I am currently looking at different ways of automatically generating code for GPU exection and I came across ArrayFire.

To gain some experience with ArrayFire, I decided to make my own version of the matmul function, a matrix-matrix multiplication, which shown below.

- Code: Select all
`gfor (array k, wA) {`

for (unsigned i = 0; i < wA; i++) {

C(i, k) = sum(A(k, span) * B(i, span));

}

}

My first question is this: Does the ArrayFire compiler perform any optimizations specific to the GPU hardware on the generated CUDA/OpenCL code? For example by optimizing the code by using the shared memory, or by coalescing the memory accesses? If it does I would like to know which optimizations it is performing, and if there is a specific way to write your programs in order to enable as many optimizations as possible.

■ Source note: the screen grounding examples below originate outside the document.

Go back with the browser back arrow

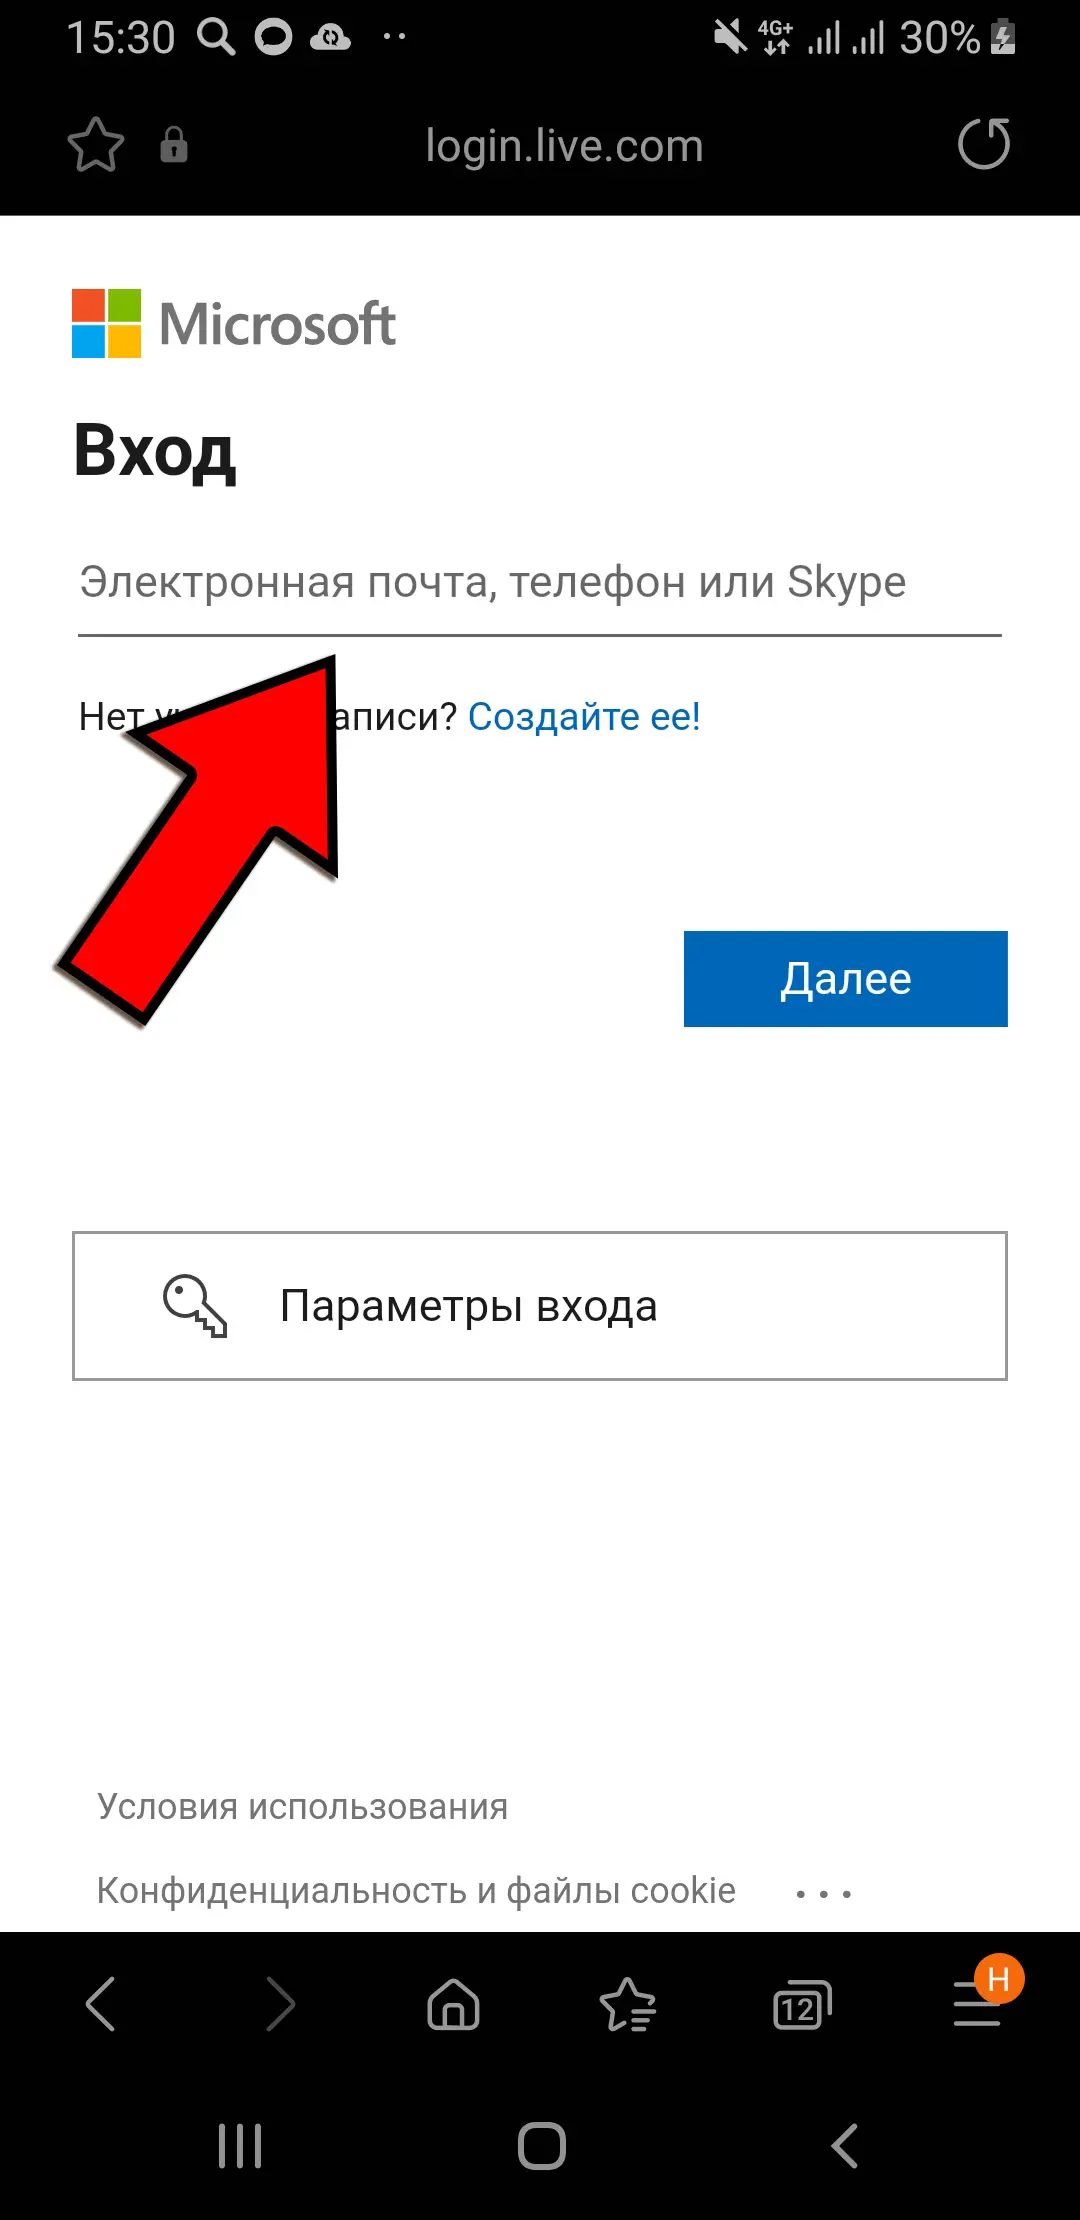(101, 2003)
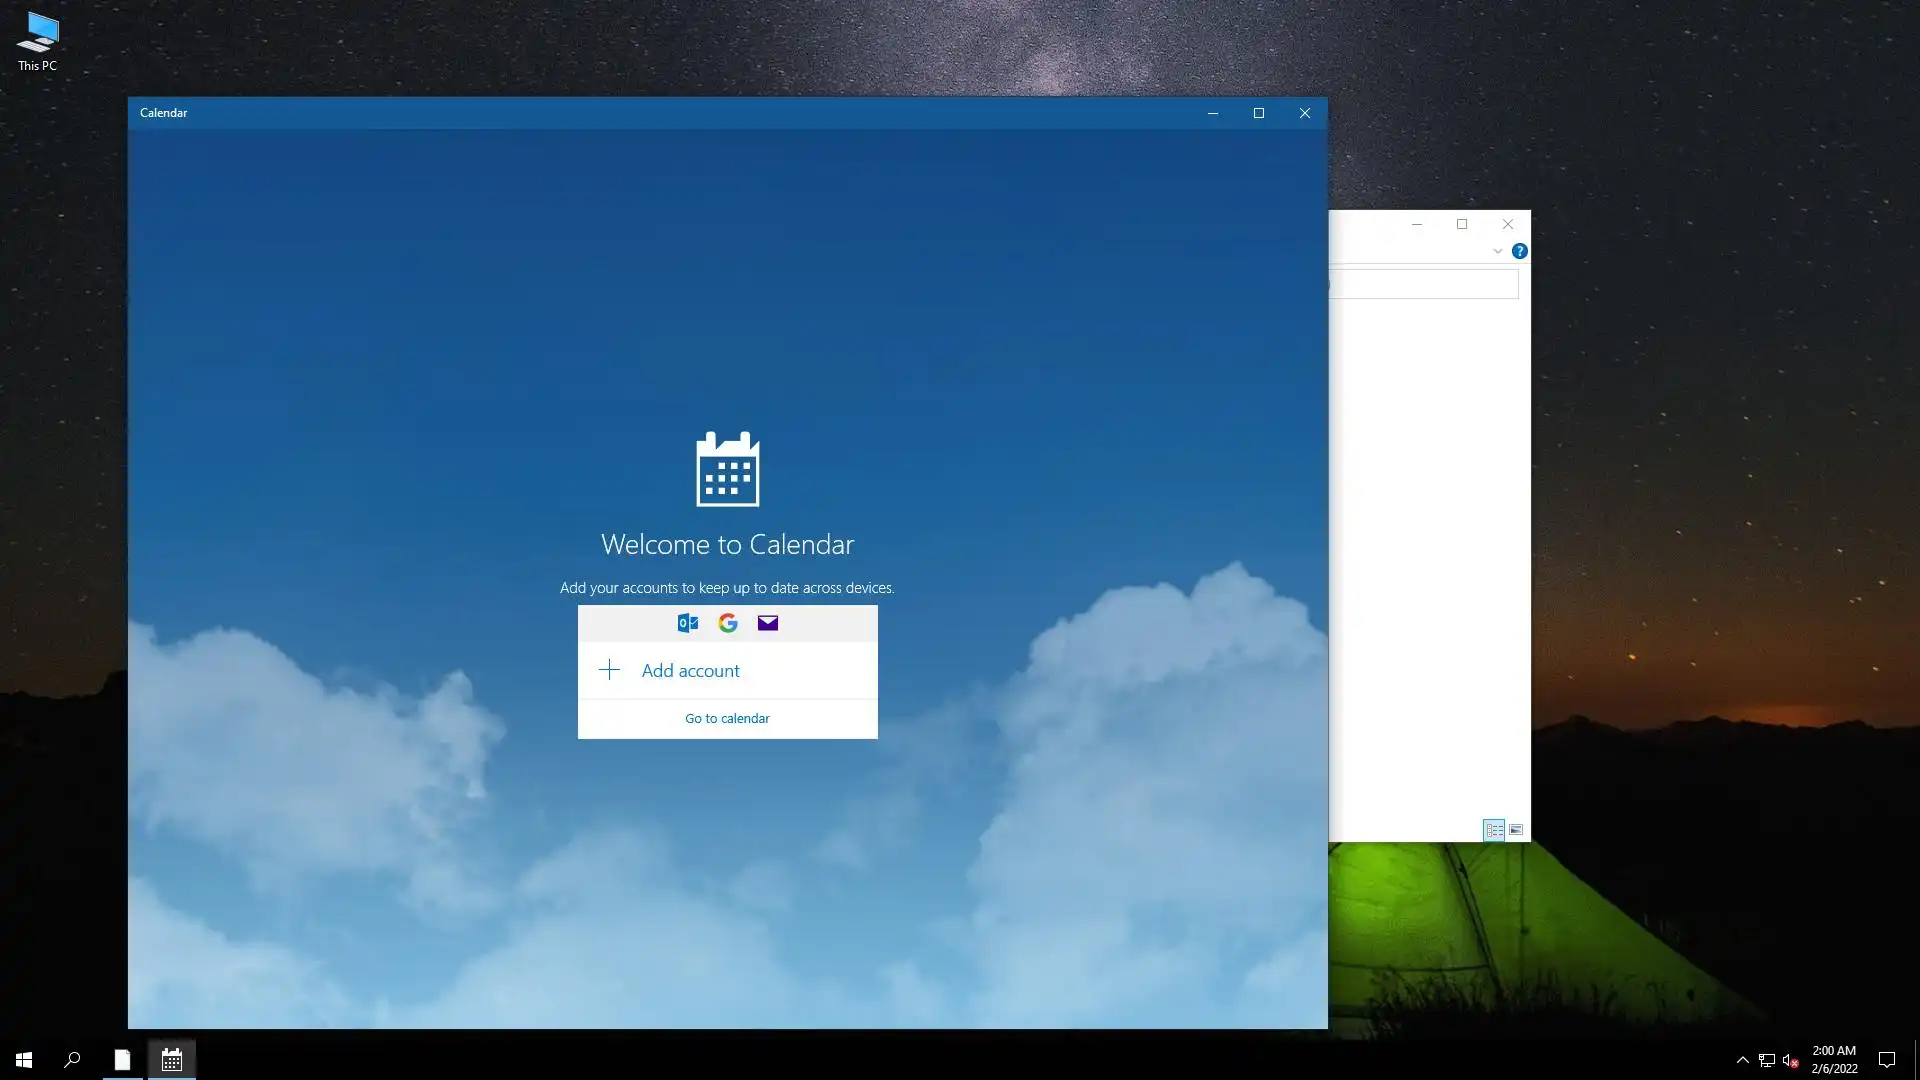Click the purple mail envelope icon
1920x1080 pixels.
(767, 623)
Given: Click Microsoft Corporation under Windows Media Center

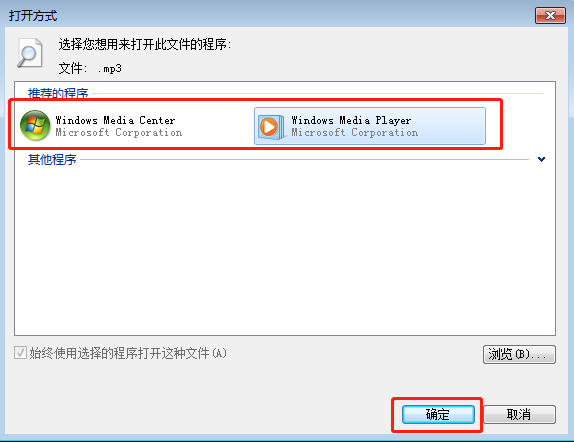Looking at the screenshot, I should pyautogui.click(x=119, y=133).
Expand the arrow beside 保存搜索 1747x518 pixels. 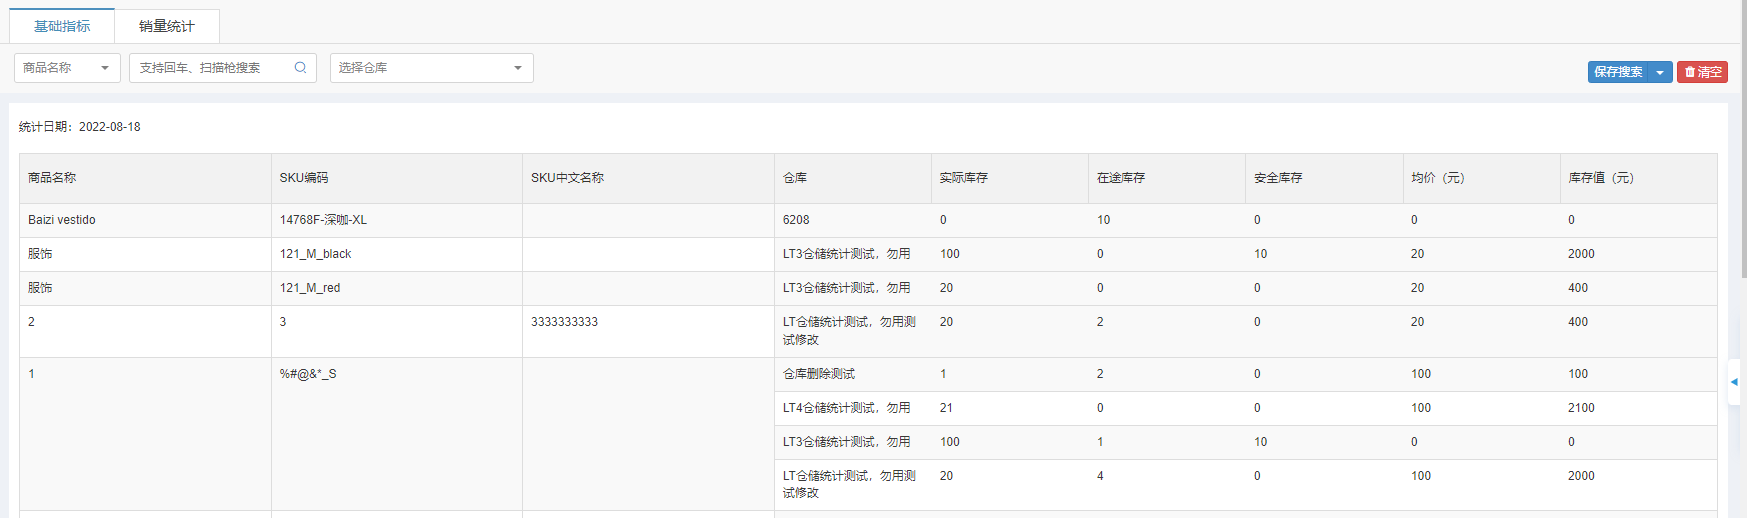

My second question is about the indices of the gfor loop. It seems to me that the gfor loop will only have a single index that one could use to define data parallelism in your program. Take for example the NBody simulation that I have written below (only the force calculation is shown)

- Code: Select all
`gfor (array k, N) {`

float a_x = P(0, 0).scalar<float>();

float a_y = P(1, 0).scalar<float>();

float a_m = M(0).scalar<float>();

float f_x = 0.0;

float f_y = 0.0;

for (unsigned j = 0; j < N; j++) {

float b_x = P(0, j).scalar<float>();

float b_y = P(1, j).scalar<float>();

float b_m = M(j).scalar<float>();

float r_x = b_x - a_x;

float r_y = b_y - a_y;

float d = r_x * r_x + r_y * r_y;

array ja = (constant(j,1));

array mask1 = (k == ja);

float deno = sqrt(d * d * d) + mask1.as(f32).scalar<float>();

deno = (a_m*b_m/deno) * (!mask1).as(f32).scalar<float>();

f_x += (deno * r_x) ;

f_y += (deno * r_y) ;

}

F(0, k) = f_x;

F(1, k) = f_y;

}

The gfor loop uses the array k to define the parallelism. If I were to parallelize also the j-loop, is it then possible to use both k and j to define the parallelism? For instance by using a gfor( array(k,j), N,N ) kind of loops? Or are you restricted to 1D parallelization at the moment? I am asking since I am doing some masking in the NBody simulation that makes use of the k and j indices and I need to be able to have both of them.

Best Regards,

Jacob